Once you find the line containing "Given: Expand the casb_monitor policy details", set down exactly that line and every one after it through the end of the listing below, with both ends included and any pictures omitted.
______________________________
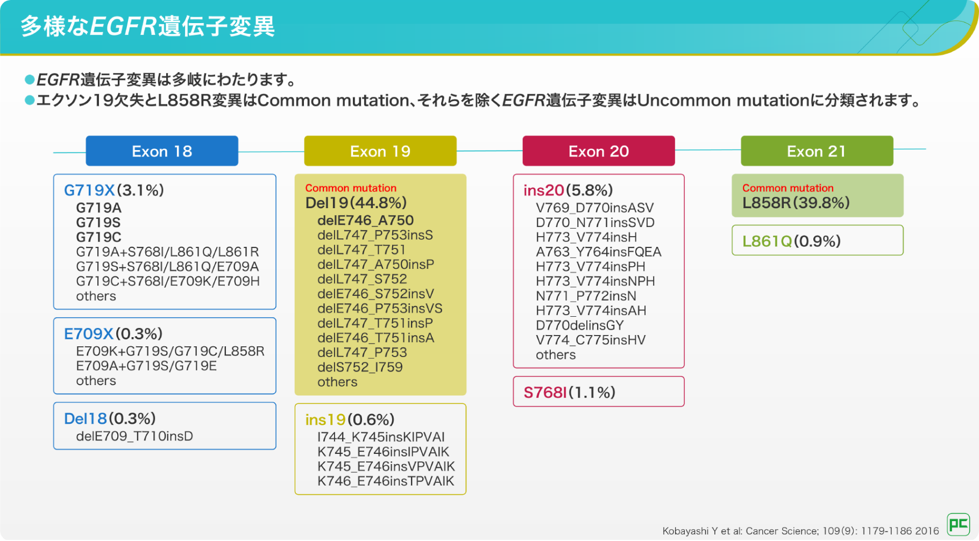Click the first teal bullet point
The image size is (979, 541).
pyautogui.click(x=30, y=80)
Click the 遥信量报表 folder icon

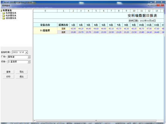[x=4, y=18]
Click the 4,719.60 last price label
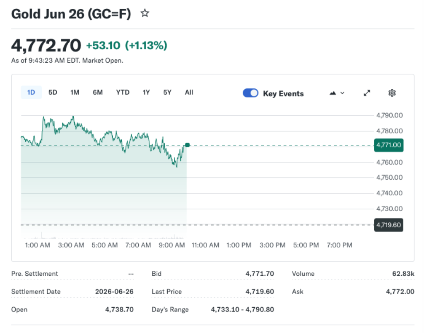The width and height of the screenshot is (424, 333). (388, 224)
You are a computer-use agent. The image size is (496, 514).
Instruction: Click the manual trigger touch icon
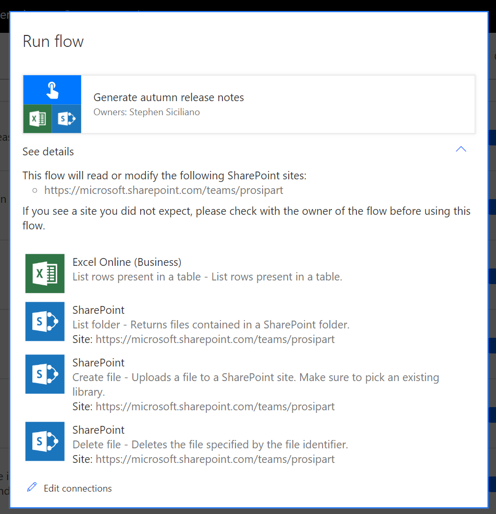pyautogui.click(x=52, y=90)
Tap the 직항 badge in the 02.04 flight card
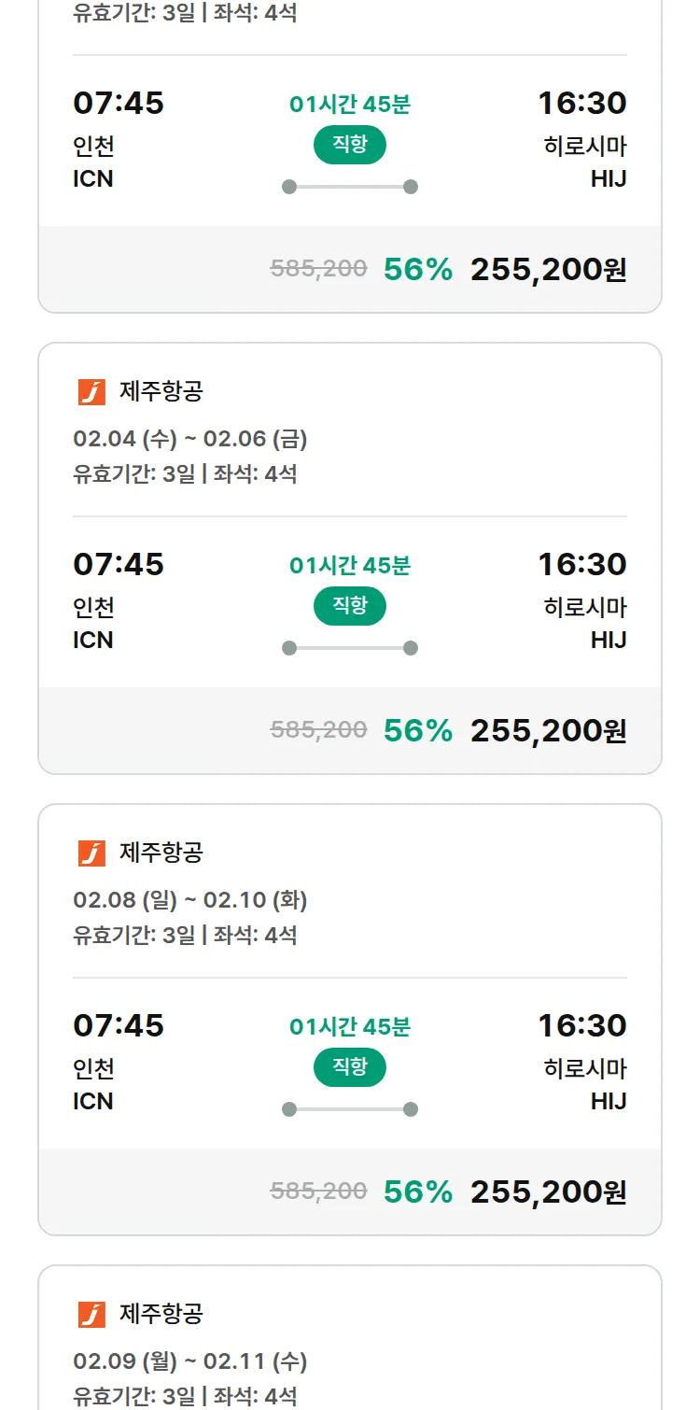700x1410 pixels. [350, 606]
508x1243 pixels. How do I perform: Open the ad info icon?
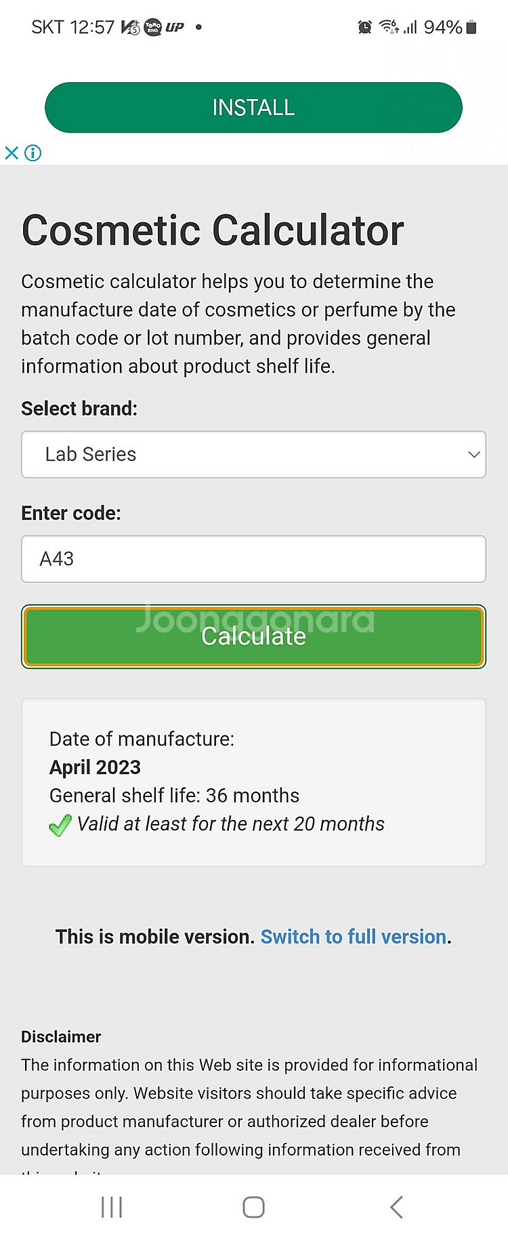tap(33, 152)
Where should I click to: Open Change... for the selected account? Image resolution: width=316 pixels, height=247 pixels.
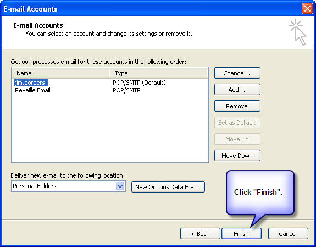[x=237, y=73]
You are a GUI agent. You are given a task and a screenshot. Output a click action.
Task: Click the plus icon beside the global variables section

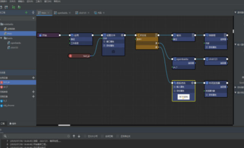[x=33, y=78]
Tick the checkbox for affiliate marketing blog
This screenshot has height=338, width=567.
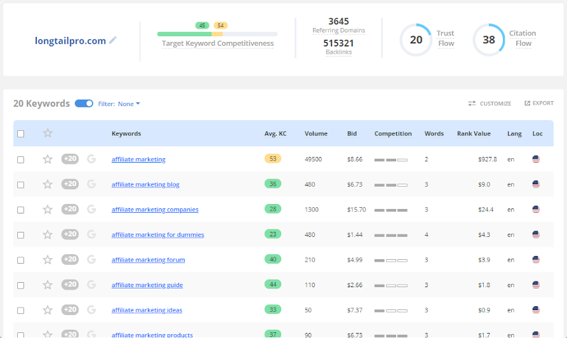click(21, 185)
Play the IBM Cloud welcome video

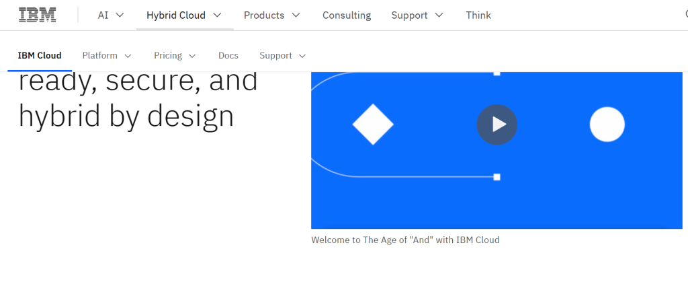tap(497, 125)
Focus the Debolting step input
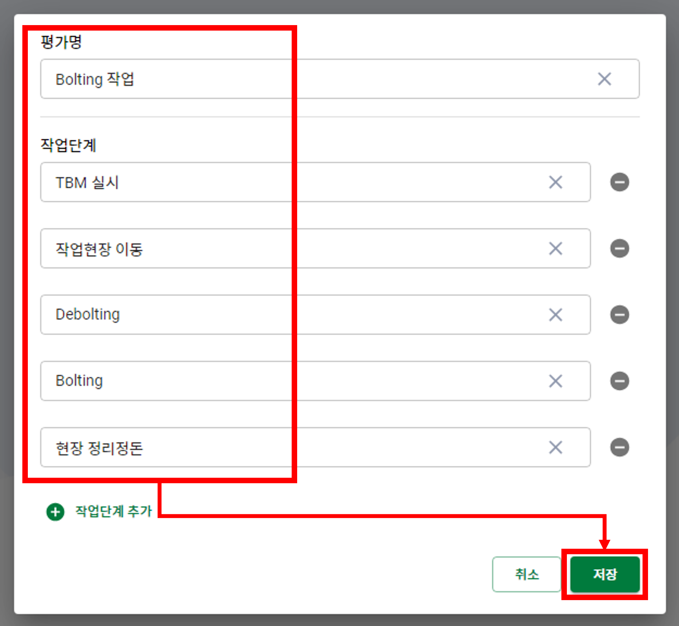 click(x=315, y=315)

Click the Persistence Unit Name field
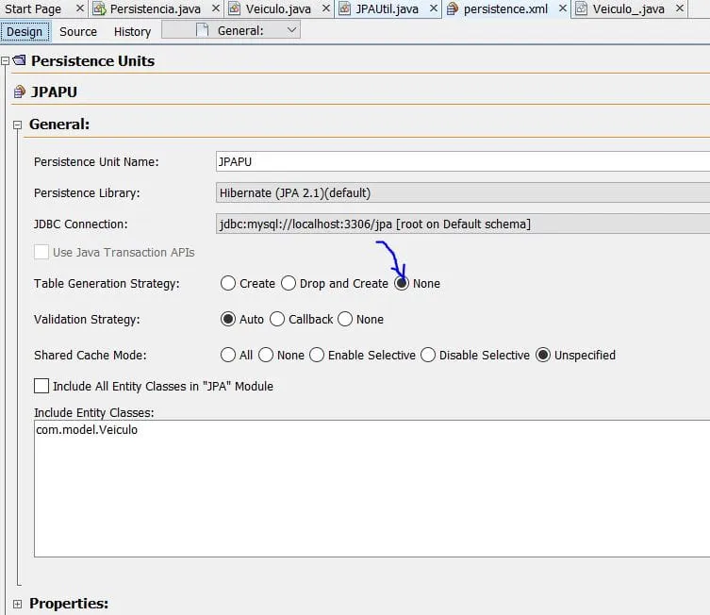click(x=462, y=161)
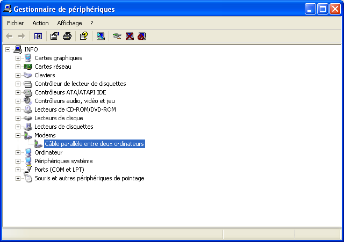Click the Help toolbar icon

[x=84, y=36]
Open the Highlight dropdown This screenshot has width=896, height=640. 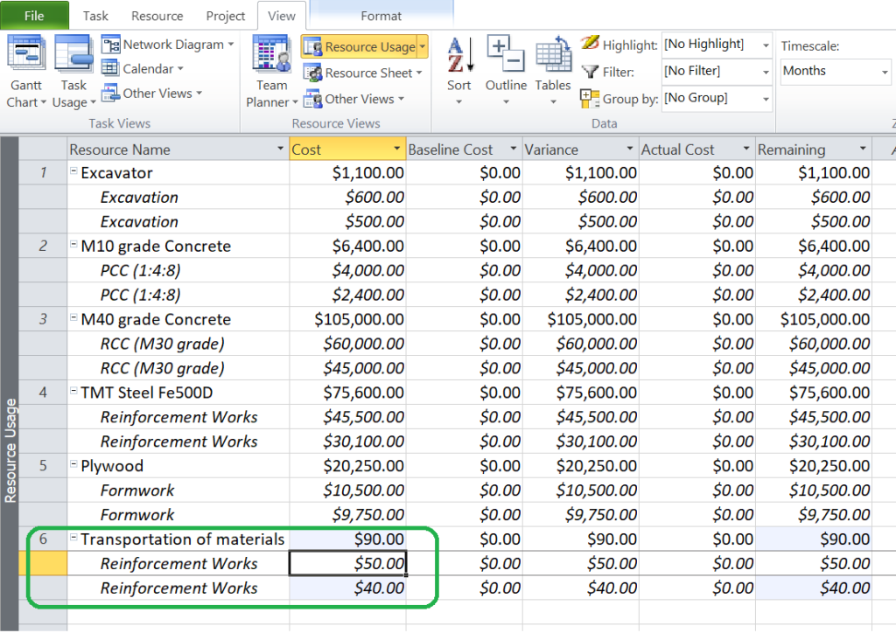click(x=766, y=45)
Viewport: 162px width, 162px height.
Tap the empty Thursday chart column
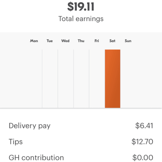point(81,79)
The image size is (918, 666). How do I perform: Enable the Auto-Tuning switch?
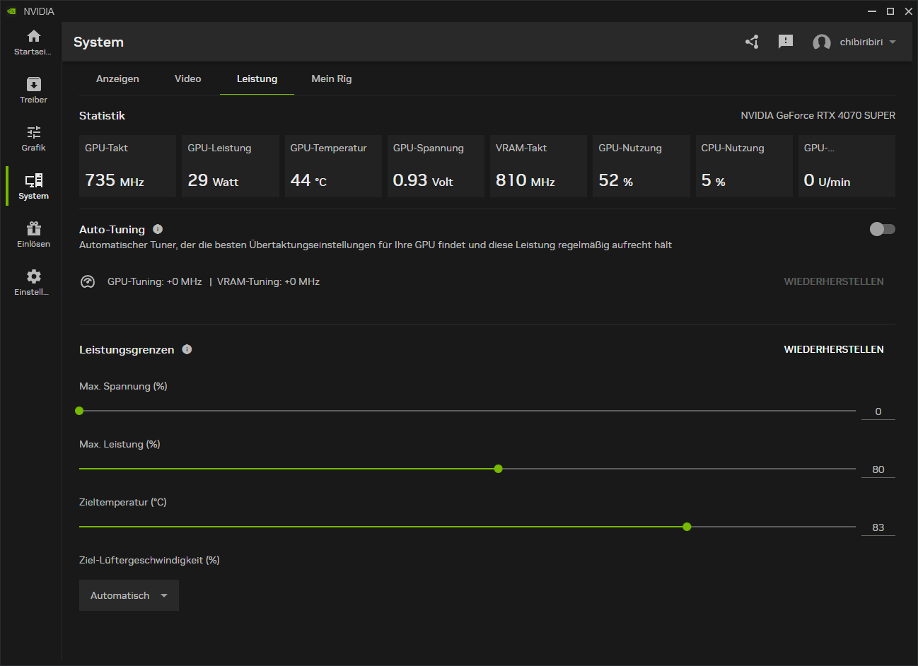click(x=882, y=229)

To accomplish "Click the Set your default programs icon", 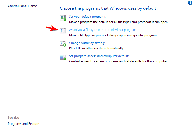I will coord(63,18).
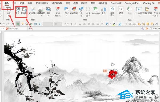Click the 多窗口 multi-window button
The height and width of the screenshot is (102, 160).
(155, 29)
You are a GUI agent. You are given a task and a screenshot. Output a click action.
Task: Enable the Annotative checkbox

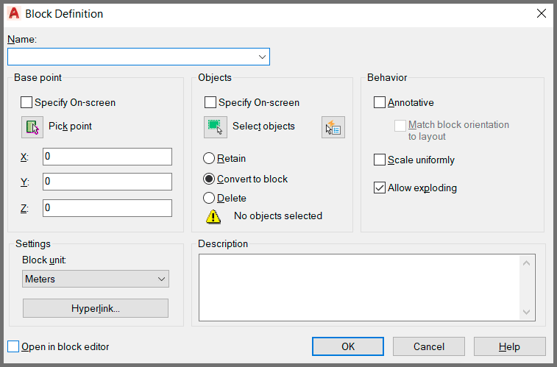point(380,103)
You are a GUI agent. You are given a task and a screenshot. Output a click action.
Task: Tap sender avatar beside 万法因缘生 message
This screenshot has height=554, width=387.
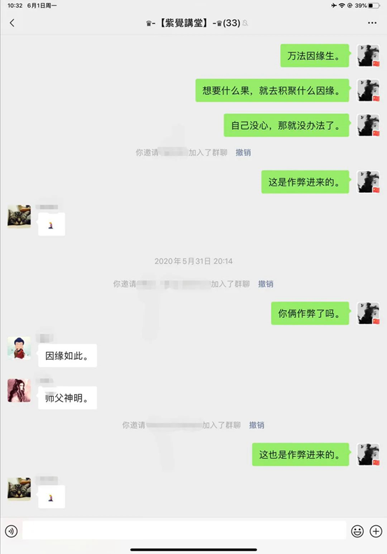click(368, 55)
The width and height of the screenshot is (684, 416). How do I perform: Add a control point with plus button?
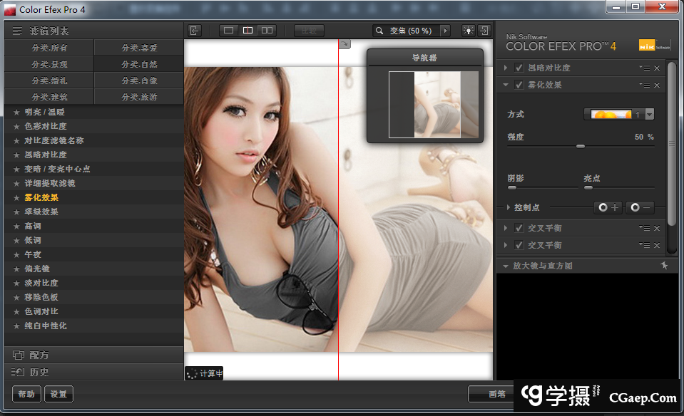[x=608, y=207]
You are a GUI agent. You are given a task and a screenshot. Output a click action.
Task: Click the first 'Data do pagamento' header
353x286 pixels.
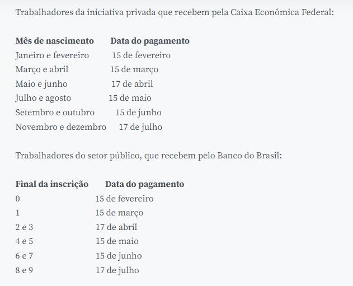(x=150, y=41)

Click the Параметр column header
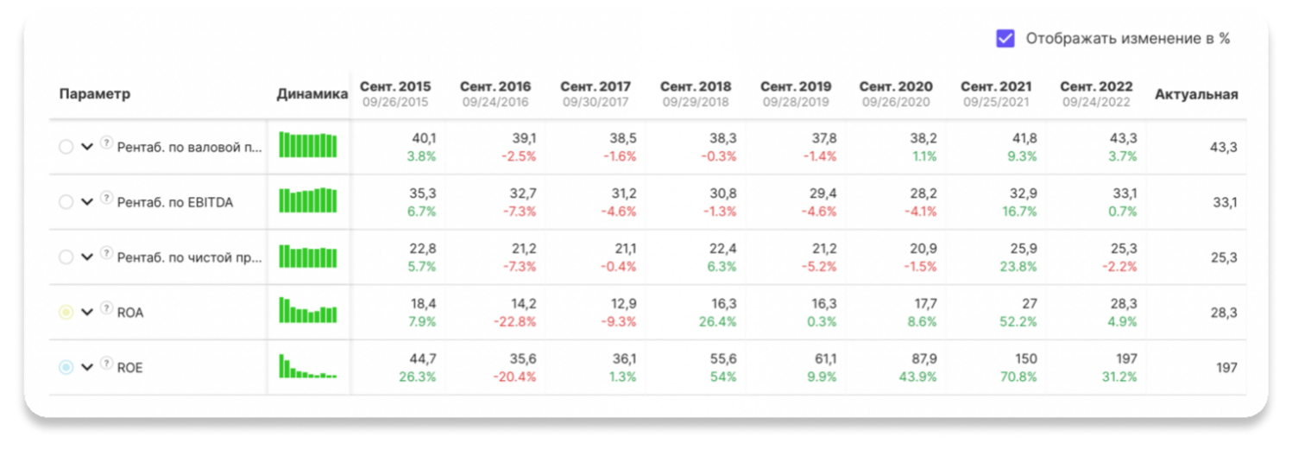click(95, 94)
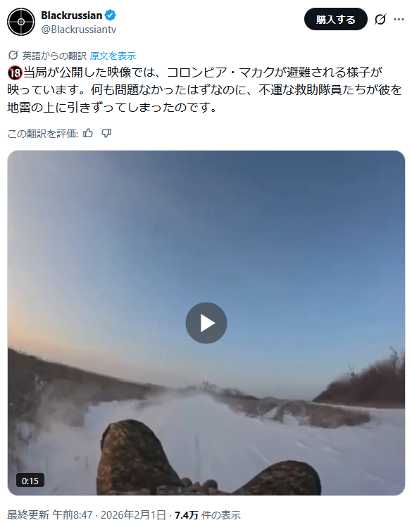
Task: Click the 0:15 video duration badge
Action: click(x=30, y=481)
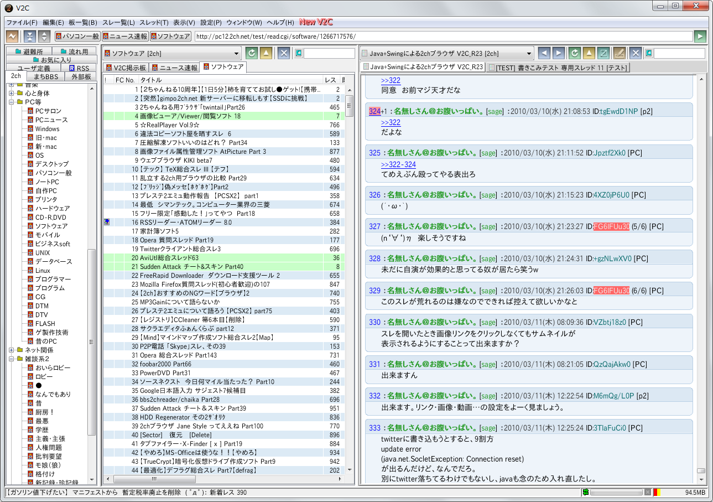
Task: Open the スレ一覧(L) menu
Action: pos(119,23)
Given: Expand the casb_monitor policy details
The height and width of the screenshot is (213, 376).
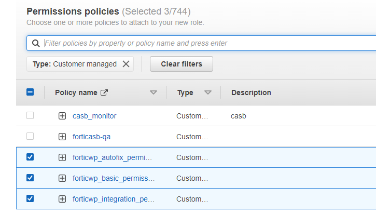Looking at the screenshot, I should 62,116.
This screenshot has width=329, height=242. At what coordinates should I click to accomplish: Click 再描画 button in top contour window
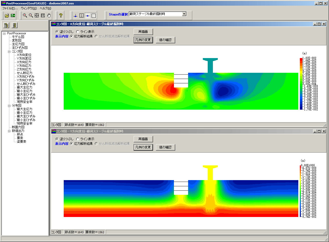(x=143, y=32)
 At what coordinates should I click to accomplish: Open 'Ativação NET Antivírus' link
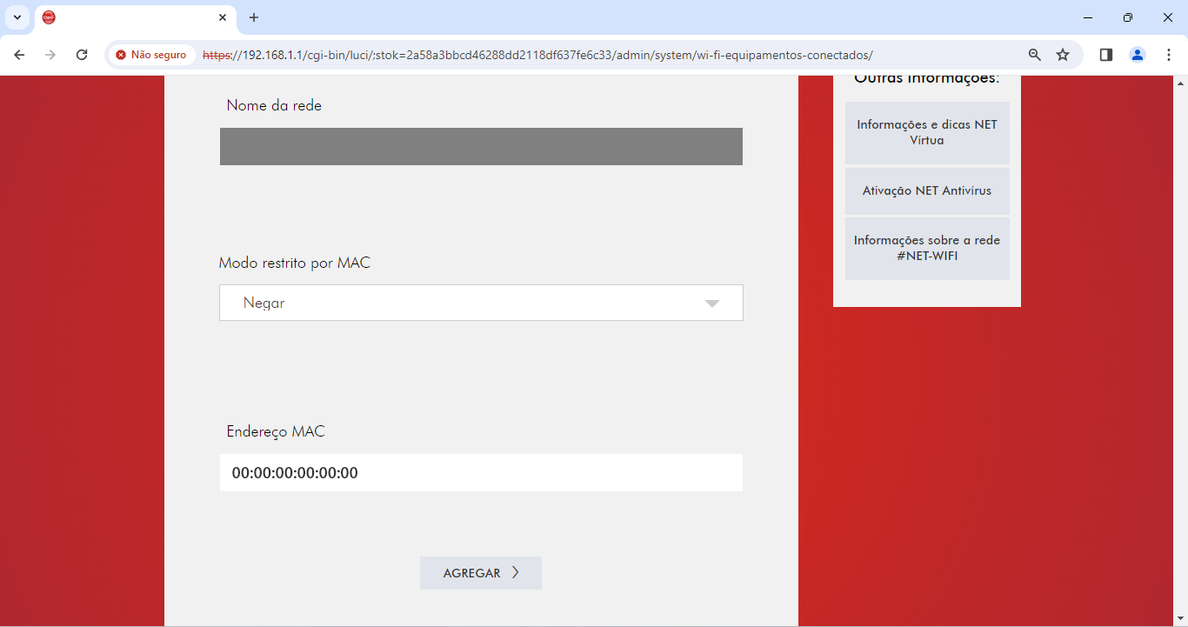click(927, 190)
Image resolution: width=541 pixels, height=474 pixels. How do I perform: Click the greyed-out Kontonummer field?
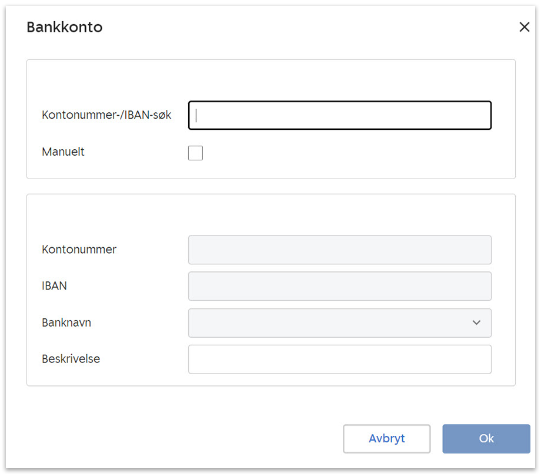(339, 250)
______________________________
→ **Response**
Given: Expand the casb_monitor policy details
The height and width of the screenshot is (213, 376).
Looking at the screenshot, I should 62,116.
This screenshot has width=329, height=242. At what coordinates should I click to accomplish: Click 再描画 button in top contour window
(x=143, y=32)
 At what coordinates should I click to accomplish: Open 'Ativação NET Antivírus' link
click(927, 190)
Image resolution: width=541 pixels, height=474 pixels. How do I perform: Click the greyed-out Kontonummer field?
(339, 250)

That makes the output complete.